# start of GIVEN ENTRIES

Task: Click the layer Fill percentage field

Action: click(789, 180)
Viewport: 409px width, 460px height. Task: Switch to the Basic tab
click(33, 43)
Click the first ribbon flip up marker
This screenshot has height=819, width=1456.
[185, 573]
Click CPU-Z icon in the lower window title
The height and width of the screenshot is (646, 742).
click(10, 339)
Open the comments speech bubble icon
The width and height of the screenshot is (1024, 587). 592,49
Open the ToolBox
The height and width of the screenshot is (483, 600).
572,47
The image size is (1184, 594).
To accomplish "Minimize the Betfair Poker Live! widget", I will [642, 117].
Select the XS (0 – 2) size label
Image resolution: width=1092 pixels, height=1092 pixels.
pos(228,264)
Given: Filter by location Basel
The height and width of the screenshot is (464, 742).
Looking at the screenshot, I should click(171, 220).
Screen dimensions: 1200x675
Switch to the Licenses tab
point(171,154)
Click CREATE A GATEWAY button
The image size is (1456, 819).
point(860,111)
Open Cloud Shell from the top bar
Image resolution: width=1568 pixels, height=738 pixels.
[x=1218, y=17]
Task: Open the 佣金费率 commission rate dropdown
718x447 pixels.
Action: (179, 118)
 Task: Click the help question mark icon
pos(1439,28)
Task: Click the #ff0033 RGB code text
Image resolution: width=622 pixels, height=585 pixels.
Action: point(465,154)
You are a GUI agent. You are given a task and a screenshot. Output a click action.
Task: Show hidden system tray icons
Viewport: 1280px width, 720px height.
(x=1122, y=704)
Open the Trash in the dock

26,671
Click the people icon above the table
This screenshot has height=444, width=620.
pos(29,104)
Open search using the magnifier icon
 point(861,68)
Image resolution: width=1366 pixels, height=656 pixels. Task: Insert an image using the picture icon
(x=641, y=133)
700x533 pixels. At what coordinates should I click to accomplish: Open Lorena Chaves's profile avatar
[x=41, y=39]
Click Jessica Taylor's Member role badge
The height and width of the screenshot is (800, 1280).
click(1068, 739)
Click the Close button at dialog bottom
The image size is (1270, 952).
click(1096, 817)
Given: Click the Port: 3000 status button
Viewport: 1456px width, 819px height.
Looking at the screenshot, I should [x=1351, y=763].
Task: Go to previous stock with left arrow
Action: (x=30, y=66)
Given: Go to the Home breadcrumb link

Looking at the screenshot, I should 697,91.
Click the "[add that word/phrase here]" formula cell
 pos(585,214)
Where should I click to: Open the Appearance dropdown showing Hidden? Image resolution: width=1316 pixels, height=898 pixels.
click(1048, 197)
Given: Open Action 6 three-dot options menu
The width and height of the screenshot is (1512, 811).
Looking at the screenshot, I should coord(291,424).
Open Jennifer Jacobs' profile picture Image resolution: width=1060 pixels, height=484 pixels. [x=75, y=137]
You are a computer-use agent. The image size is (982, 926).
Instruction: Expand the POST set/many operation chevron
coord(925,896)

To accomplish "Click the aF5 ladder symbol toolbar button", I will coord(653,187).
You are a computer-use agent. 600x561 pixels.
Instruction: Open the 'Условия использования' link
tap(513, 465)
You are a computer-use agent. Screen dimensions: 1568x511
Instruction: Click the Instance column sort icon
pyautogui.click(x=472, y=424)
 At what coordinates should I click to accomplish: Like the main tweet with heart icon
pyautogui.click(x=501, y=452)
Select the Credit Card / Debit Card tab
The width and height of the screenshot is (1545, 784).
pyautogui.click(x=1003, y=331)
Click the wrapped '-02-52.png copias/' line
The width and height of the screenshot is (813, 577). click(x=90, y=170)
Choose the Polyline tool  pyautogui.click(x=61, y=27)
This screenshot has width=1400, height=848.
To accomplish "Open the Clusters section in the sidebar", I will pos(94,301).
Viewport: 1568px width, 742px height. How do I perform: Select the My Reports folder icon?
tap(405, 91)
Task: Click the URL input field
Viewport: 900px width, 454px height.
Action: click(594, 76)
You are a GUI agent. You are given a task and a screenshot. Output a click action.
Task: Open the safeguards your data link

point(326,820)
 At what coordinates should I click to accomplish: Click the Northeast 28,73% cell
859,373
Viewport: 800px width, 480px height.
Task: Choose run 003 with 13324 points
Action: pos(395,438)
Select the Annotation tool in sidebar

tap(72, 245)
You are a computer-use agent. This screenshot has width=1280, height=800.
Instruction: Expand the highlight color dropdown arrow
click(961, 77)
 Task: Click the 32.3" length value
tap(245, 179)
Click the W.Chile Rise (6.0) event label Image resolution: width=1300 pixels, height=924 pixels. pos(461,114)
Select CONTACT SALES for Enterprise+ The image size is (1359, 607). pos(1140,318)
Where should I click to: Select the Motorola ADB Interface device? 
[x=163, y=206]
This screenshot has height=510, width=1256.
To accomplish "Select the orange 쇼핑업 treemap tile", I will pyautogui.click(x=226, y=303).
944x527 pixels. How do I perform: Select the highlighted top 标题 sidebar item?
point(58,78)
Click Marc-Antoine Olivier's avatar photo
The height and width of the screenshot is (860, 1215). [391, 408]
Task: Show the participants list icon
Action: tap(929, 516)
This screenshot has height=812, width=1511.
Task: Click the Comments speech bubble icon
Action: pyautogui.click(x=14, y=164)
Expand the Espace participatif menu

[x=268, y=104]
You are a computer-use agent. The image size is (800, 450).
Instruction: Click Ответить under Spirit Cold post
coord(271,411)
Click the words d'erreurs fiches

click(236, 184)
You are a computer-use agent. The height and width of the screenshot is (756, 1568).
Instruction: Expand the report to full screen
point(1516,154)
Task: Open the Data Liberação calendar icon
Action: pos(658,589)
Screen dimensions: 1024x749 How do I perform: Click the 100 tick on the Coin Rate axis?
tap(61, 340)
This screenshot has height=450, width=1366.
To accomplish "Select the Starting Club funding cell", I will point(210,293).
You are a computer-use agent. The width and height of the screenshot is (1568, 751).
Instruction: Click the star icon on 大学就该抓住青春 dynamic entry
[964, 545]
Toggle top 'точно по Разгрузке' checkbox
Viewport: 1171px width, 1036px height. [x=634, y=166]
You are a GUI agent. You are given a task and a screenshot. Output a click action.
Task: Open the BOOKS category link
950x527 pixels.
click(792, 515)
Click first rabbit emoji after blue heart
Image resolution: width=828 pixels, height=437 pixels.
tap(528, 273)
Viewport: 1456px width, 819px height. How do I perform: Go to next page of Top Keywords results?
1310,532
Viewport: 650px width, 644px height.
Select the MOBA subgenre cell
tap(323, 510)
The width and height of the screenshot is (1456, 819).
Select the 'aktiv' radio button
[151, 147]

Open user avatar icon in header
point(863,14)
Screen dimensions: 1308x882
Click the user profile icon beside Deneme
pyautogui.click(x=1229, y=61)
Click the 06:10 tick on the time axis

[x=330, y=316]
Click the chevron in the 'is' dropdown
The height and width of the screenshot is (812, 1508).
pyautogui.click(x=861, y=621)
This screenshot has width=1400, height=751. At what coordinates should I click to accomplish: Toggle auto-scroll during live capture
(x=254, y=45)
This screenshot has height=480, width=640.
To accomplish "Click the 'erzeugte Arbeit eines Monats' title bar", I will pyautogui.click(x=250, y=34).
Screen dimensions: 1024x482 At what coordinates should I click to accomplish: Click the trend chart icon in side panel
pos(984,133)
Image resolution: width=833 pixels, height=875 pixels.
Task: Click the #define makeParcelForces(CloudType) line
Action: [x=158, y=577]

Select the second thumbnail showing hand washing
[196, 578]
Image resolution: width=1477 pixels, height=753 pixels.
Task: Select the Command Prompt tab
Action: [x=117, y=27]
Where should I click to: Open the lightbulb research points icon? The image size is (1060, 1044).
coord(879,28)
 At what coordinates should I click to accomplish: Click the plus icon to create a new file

# end of GIVEN ENTRIES

Output every line of the listing as a Markdown table with two columns, Row and Line, numbering the rows in order and omitting blank lines.

FINISHED TASK -
| Row | Line |
|---|---|
| 1 | Task: Click the layer Fill percentage field |
| 2 | Action: click(789, 180) |
| 3 | Viewport: 409px width, 460px height. Task: Switch to the Basic tab |
| 4 | click(33, 43) |
| 5 | Click the first ribbon flip up marker |
| 6 | This screenshot has height=819, width=1456. |
| 7 | [185, 573] |
| 8 | Click CPU-Z icon in the lower window title |
| 9 | The height and width of the screenshot is (646, 742). |
| 10 | click(10, 339) |
| 11 | Open the comments speech bubble icon |
| 12 | The width and height of the screenshot is (1024, 587). 592,49 |
| 13 | Open the ToolBox |
| 14 | The height and width of the screenshot is (483, 600). |
| 15 | 572,47 |
| 16 | The image size is (1184, 594). |
| 17 | To accomplish "Minimize the Betfair Poker Live! widget", I will [642, 117]. |
| 18 | Select the XS (0 – 2) size label |
| 19 | Image resolution: width=1092 pixels, height=1092 pixels. |
| 20 | pos(228,264) |
| 21 | Given: Filter by location Basel |
| 22 | The height and width of the screenshot is (464, 742). |
| 23 | Looking at the screenshot, I should click(171, 220). |
| 24 | Screen dimensions: 1200x675 |
| 25 | Switch to the Licenses tab |
| 26 | point(171,154) |
| 27 | Click CREATE A GATEWAY button |
| 28 | The image size is (1456, 819). |
| 29 | point(860,111) |
| 30 | Open Cloud Shell from the top bar |
| 31 | Image resolution: width=1568 pixels, height=738 pixels. |
| 32 | [x=1218, y=17] |
| 33 | Task: Open the 佣金费率 commission rate dropdown |
| 34 | 718x447 pixels. |
| 35 | Action: (179, 118) |
| 36 |  Task: Click the help question mark icon |
| 37 | pos(1439,28) |
| 38 | Task: Click the #ff0033 RGB code text |
| 39 | Image resolution: width=622 pixels, height=585 pixels. |
| 40 | Action: point(465,154) |
| 41 | You are a GUI agent. You are given a task and a screenshot. Output a click action. |
| 42 | Task: Show hidden system tray icons |
| 43 | Viewport: 1280px width, 720px height. |
| 44 | (x=1122, y=704) |
| 45 | Open the Trash in the dock |
| 46 | 26,671 |
| 47 | Click the people icon above the table |
| 48 | This screenshot has height=444, width=620. |
| 49 | pos(29,104) |
| 50 | Open search using the magnifier icon |
| 51 |  point(861,68) |
| 52 | Image resolution: width=1366 pixels, height=656 pixels. Task: Insert an image using the picture icon |
| 53 | (x=641, y=133) |
| 54 | 700x533 pixels. At what coordinates should I click to accomplish: Open Lorena Chaves's profile avatar |
| 55 | [x=41, y=39] |
| 56 | Click Jessica Taylor's Member role badge |
| 57 | The height and width of the screenshot is (800, 1280). |
| 58 | click(1068, 739) |
| 59 | Click the Close button at dialog bottom |
| 60 | The image size is (1270, 952). |
| 61 | click(1096, 817) |
| 62 | Given: Click the Port: 3000 status button |
| 63 | Viewport: 1456px width, 819px height. |
| 64 | Looking at the screenshot, I should [x=1351, y=763]. |
| 65 | Task: Go to previous stock with left arrow |
| 66 | Action: (x=30, y=66) |
| 67 | Given: Go to the Home breadcrumb link |
| 68 | Looking at the screenshot, I should 697,91. |
| 69 | Click the "[add that word/phrase here]" formula cell |
| 70 |  pos(585,214) |
| 71 | Where should I click to: Open the Appearance dropdown showing Hidden? Image resolution: width=1316 pixels, height=898 pixels. |
| 72 | click(1048, 197) |
| 73 | Given: Open Action 6 three-dot options menu |
| 74 | The width and height of the screenshot is (1512, 811). |
| 75 | Looking at the screenshot, I should coord(291,424). |
| 76 | Open Jennifer Jacobs' profile picture Image resolution: width=1060 pixels, height=484 pixels. [x=75, y=137] |
| 77 | You are a computer-use agent. The image size is (982, 926). |
| 78 | Instruction: Expand the POST set/many operation chevron |
| 79 | coord(925,896) |
| 80 | To accomplish "Click the aF5 ladder symbol toolbar button", I will coord(653,187). |
| 81 | You are a computer-use agent. 600x561 pixels. |
| 82 | Instruction: Open the 'Условия использования' link |
| 83 | tap(513, 465) |
| 84 | You are a computer-use agent. Screen dimensions: 1568x511 |
| 85 | Instruction: Click the Instance column sort icon |
| 86 | pyautogui.click(x=472, y=424) |
| 87 |  At what coordinates should I click to accomplish: Like the main tweet with heart icon |
| 88 | pyautogui.click(x=501, y=452) |
| 89 | Select the Credit Card / Debit Card tab |
| 90 | The width and height of the screenshot is (1545, 784). |
| 91 | pyautogui.click(x=1003, y=331) |
| 92 | Click the wrapped '-02-52.png copias/' line |
| 93 | The width and height of the screenshot is (813, 577). click(x=90, y=170) |
| 94 | Choose the Polyline tool  pyautogui.click(x=61, y=27) |
| 95 | This screenshot has width=1400, height=848. |
| 96 | To accomplish "Open the Clusters section in the sidebar", I will pos(94,301). |
| 97 | Viewport: 1568px width, 742px height. How do I perform: Select the My Reports folder icon? |
| 98 | tap(405, 91) |
| 99 | Task: Click the URL input field |
| 100 | Viewport: 900px width, 454px height. |
| 101 | Action: click(594, 76) |
| 102 | You are a GUI agent. You are given a task and a screenshot. Output a click action. |
| 103 | Task: Open the safeguards your data link |
| 104 | point(326,820) |
| 105 |  At what coordinates should I click to accomplish: Click the Northeast 28,73% cell |
| 106 | 859,373 |
| 107 | Viewport: 800px width, 480px height. |
| 108 | Task: Choose run 003 with 13324 points |
| 109 | Action: pos(395,438) |
| 110 | Select the Annotation tool in sidebar |
| 111 | tap(72, 245) |
| 112 | You are a computer-use agent. This screenshot has width=1280, height=800. |
| 113 | Instruction: Expand the highlight color dropdown arrow |
| 114 | click(961, 77) |
| 115 |  Task: Click the 32.3" length value |
| 116 | tap(245, 179) |
| 117 | Click the W.Chile Rise (6.0) event label Image resolution: width=1300 pixels, height=924 pixels. pos(461,114) |
| 118 | Select CONTACT SALES for Enterprise+ The image size is (1359, 607). pos(1140,318) |
| 119 | Where should I click to: Select the Motorola ADB Interface device?  |
| 120 | [x=163, y=206] |
| 121 | This screenshot has height=510, width=1256. |
| 122 | To accomplish "Select the orange 쇼핑업 treemap tile", I will pyautogui.click(x=226, y=303). |
| 123 | 944x527 pixels. How do I perform: Select the highlighted top 标题 sidebar item? |
| 124 | point(58,78) |
| 125 | Click Marc-Antoine Olivier's avatar photo |
| 126 | The height and width of the screenshot is (860, 1215). [391, 408] |
| 127 | Task: Show the participants list icon |
| 128 | Action: tap(929, 516) |
| 129 | This screenshot has height=812, width=1511. |
| 130 | Task: Click the Comments speech bubble icon |
| 131 | Action: pyautogui.click(x=14, y=164) |
| 132 | Expand the Espace participatif menu |
| 133 | [x=268, y=104] |
| 134 | You are a computer-use agent. The image size is (800, 450). |
| 135 | Instruction: Click Ответить under Spirit Cold post |
| 136 | coord(271,411) |
| 137 | Click the words d'erreurs fiches |
| 138 | click(236, 184) |
| 139 | You are a computer-use agent. The height and width of the screenshot is (756, 1568). |
| 140 | Instruction: Expand the report to full screen |
| 141 | point(1516,154) |
| 142 | Task: Open the Data Liberação calendar icon |
| 143 | Action: pos(658,589) |
| 144 | Screen dimensions: 1024x749 How do I perform: Click the 100 tick on the Coin Rate axis? |
| 145 | tap(61, 340) |
| 146 | This screenshot has height=450, width=1366. |
| 147 | To accomplish "Select the Starting Club funding cell", I will point(210,293). |
| 148 | You are a computer-use agent. The width and height of the screenshot is (1568, 751). |
| 149 | Instruction: Click the star icon on 大学就该抓住青春 dynamic entry |
| 150 | [964, 545] |
| 151 | Toggle top 'точно по Разгрузке' checkbox |
| 152 | Viewport: 1171px width, 1036px height. [x=634, y=166] |
| 153 | You are a GUI agent. You are given a task and a screenshot. Output a click action. |
| 154 | Task: Open the BOOKS category link |
| 155 | 950x527 pixels. |
| 156 | click(792, 515) |
| 157 | Click first rabbit emoji after blue heart |
| 158 | Image resolution: width=828 pixels, height=437 pixels. |
| 159 | tap(528, 273) |
| 160 | Viewport: 1456px width, 819px height. How do I perform: Go to next page of Top Keywords results? |
| 161 | 1310,532 |
| 162 | Viewport: 650px width, 644px height. |
| 163 | Select the MOBA subgenre cell |
| 164 | tap(323, 510) |
| 165 | The width and height of the screenshot is (1456, 819). |
| 166 | Select the 'aktiv' radio button |
| 167 | [151, 147] |
| 168 | Open user avatar icon in header |
| 169 | point(863,14) |
| 170 | Screen dimensions: 1308x882 |
| 171 | Click the user profile icon beside Deneme |
| 172 | pyautogui.click(x=1229, y=61) |
| 173 | Click the 06:10 tick on the time axis |
| 174 | [x=330, y=316] |
| 175 | Click the chevron in the 'is' dropdown |
| 176 | The height and width of the screenshot is (812, 1508). |
| 177 | pyautogui.click(x=861, y=621) |
| 178 | This screenshot has width=1400, height=751. At what coordinates should I click to accomplish: Toggle auto-scroll during live capture |
| 179 | (x=254, y=45) |
| 180 | This screenshot has height=480, width=640. |
| 181 | To accomplish "Click the 'erzeugte Arbeit eines Monats' title bar", I will pyautogui.click(x=250, y=34). |
| 182 | Screen dimensions: 1024x482 At what coordinates should I click to accomplish: Click the trend chart icon in side panel |
| 183 | pos(984,133) |
| 184 | Image resolution: width=833 pixels, height=875 pixels. |
| 185 | Task: Click the #define makeParcelForces(CloudType) line |
| 186 | Action: [x=158, y=577] |
| 187 | Select the second thumbnail showing hand washing |
| 188 | [196, 578] |
| 189 | Image resolution: width=1477 pixels, height=753 pixels. |
| 190 | Task: Select the Command Prompt tab |
| 191 | Action: [x=117, y=27] |
| 192 | Where should I click to: Open the lightbulb research points icon? The image size is (1060, 1044). |
| 193 | coord(879,28) |
| 194 |  At what coordinates should I click to accomplish: Click the plus icon to create a new file |